── Exercise inputs
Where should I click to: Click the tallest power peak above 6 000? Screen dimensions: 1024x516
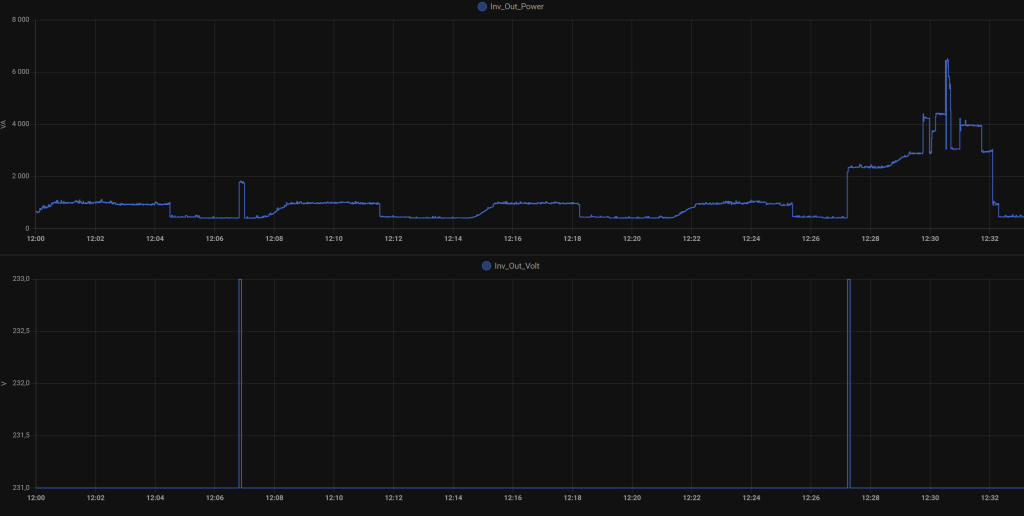[x=946, y=62]
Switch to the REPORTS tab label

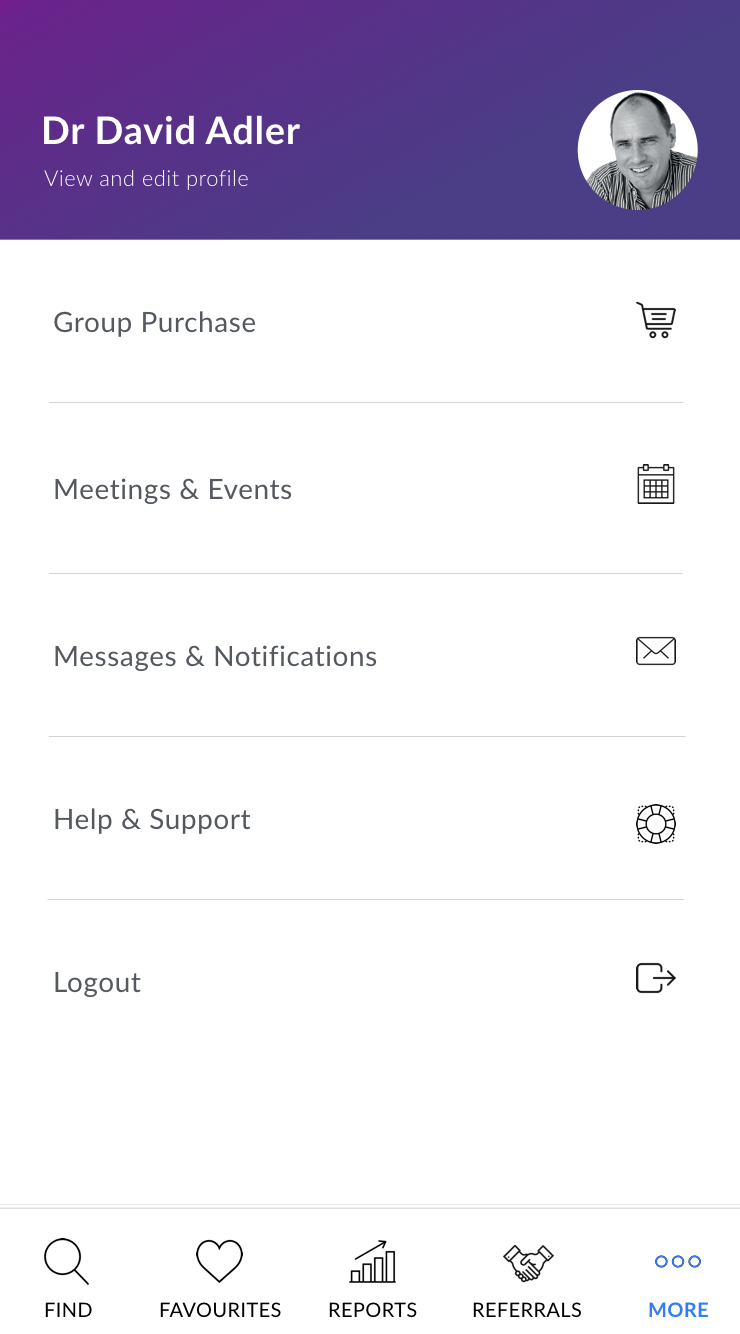(x=373, y=1310)
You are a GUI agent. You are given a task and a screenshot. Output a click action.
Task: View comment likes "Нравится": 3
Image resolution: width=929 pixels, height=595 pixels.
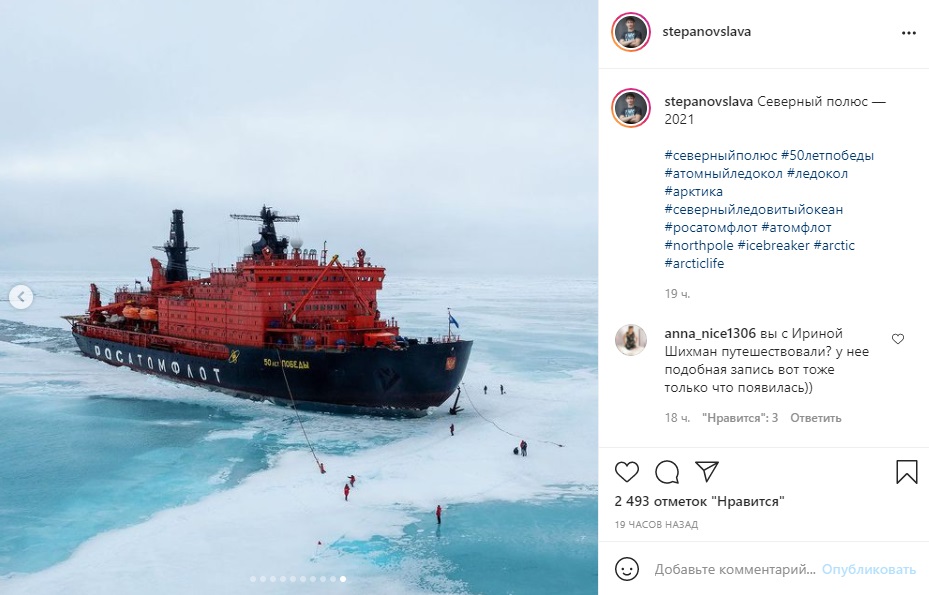coord(740,418)
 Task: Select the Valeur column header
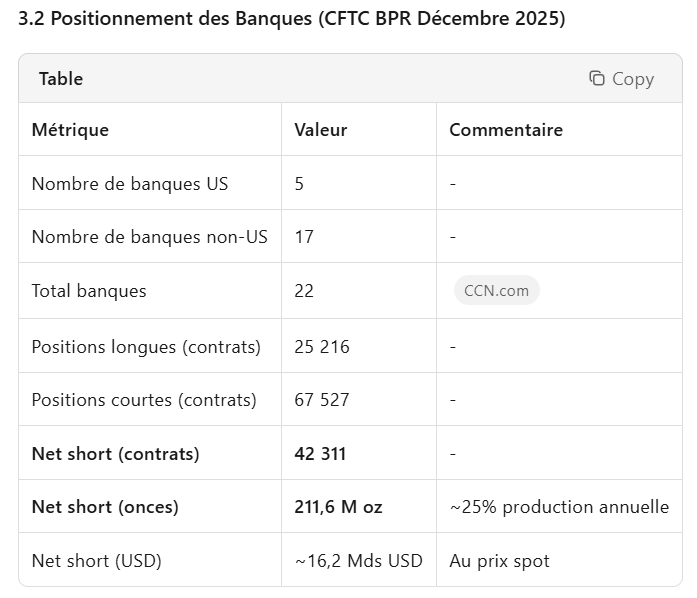[x=321, y=130]
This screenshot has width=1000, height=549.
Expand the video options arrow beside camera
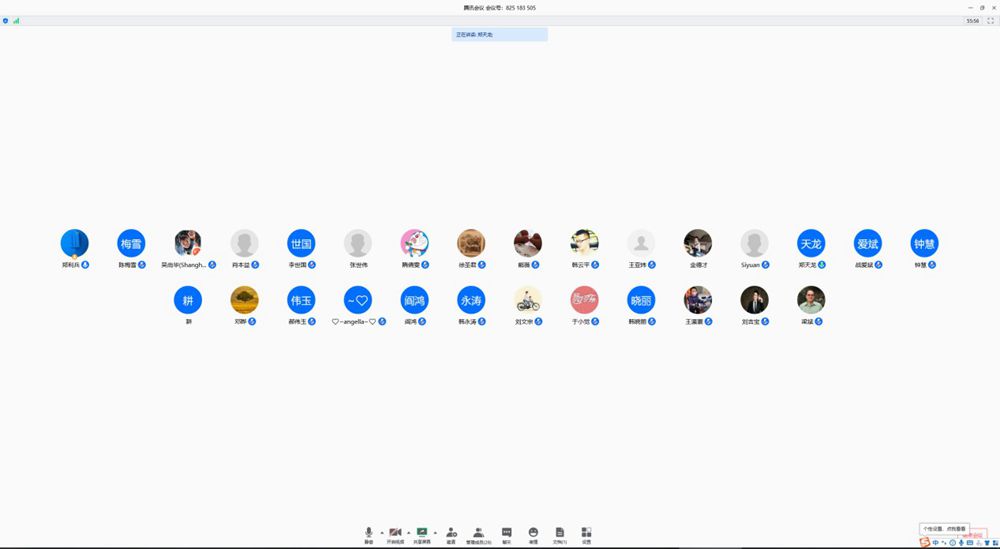coord(408,532)
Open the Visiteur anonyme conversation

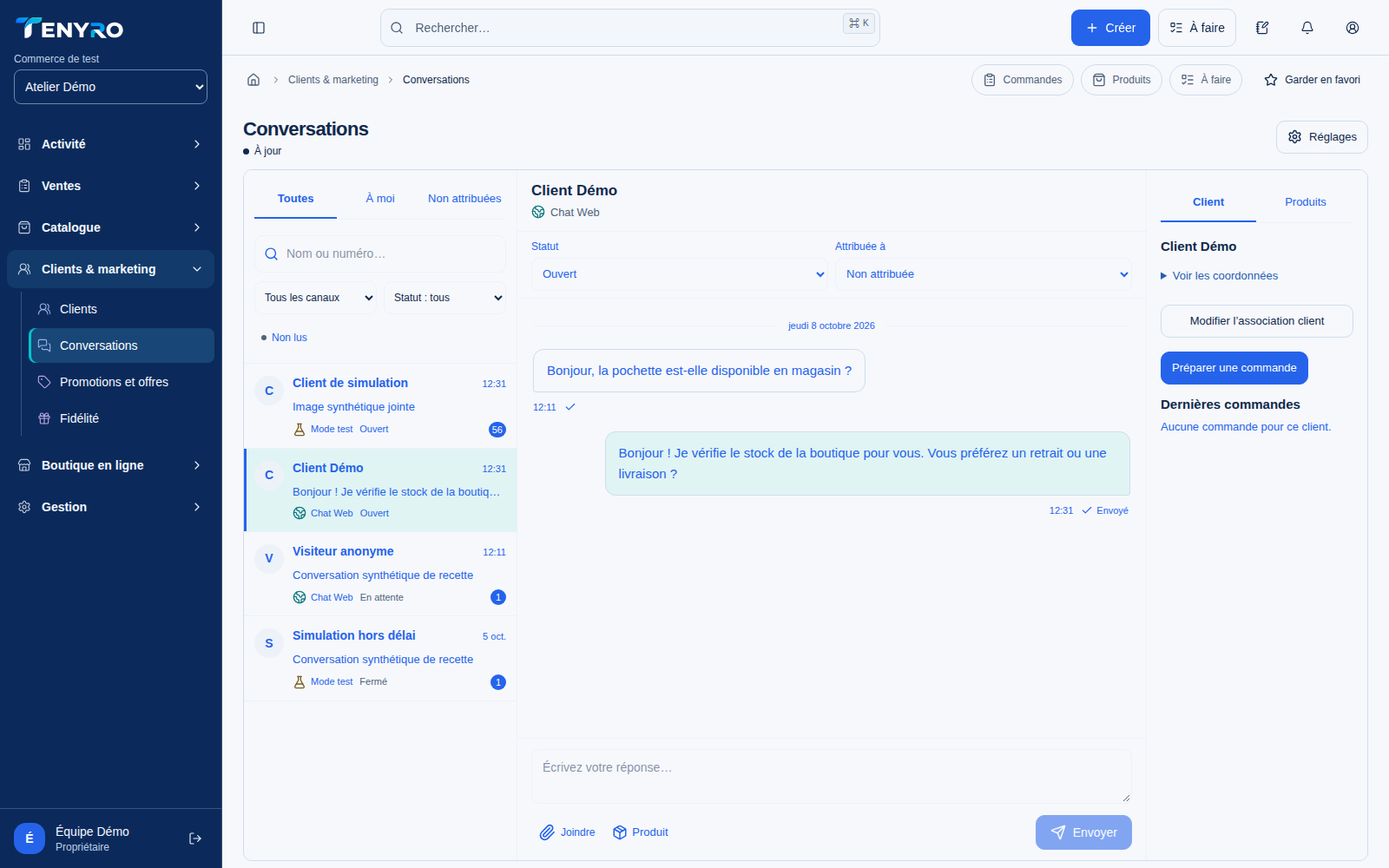coord(380,575)
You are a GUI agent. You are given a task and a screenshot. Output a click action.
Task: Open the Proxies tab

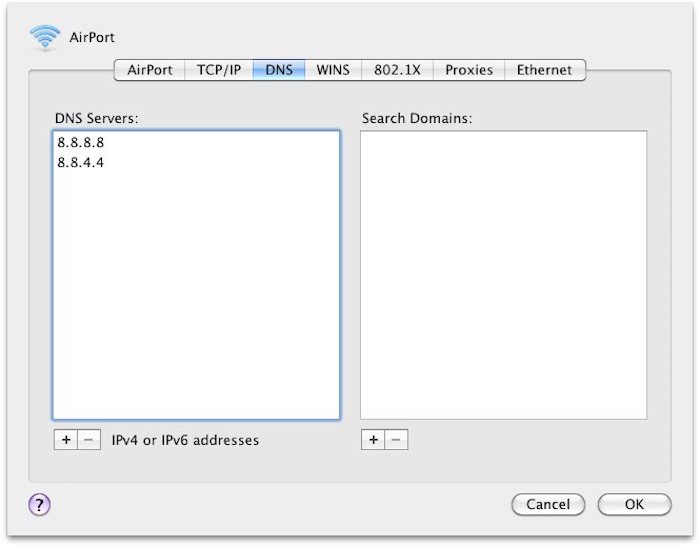click(x=469, y=70)
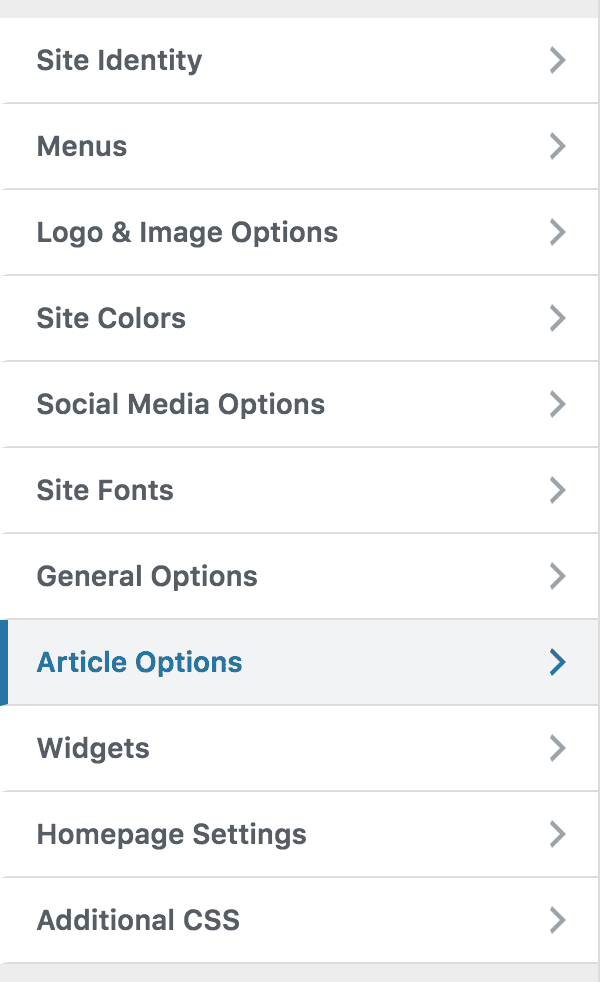Click the blue chevron on Article Options
The image size is (600, 982).
pyautogui.click(x=557, y=662)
────
** Task objective **
The last line of the entries marks the end, and the line with "This screenshot has width=1000, height=549." marks the start. Output exactly those two lines and every line between them, nothing else, with the pictures left out.

** Solution **
This screenshot has width=1000, height=549.
Expand the video options arrow beside camera
coord(408,532)
Open the Visiteur anonyme conversation

coord(380,575)
You are a GUI agent. You are given a task and a screenshot. Output a click action.
Task: Open the Proxies tab

click(x=469, y=70)
Click the blue chevron on Article Options
The image size is (600, 982).
pyautogui.click(x=557, y=662)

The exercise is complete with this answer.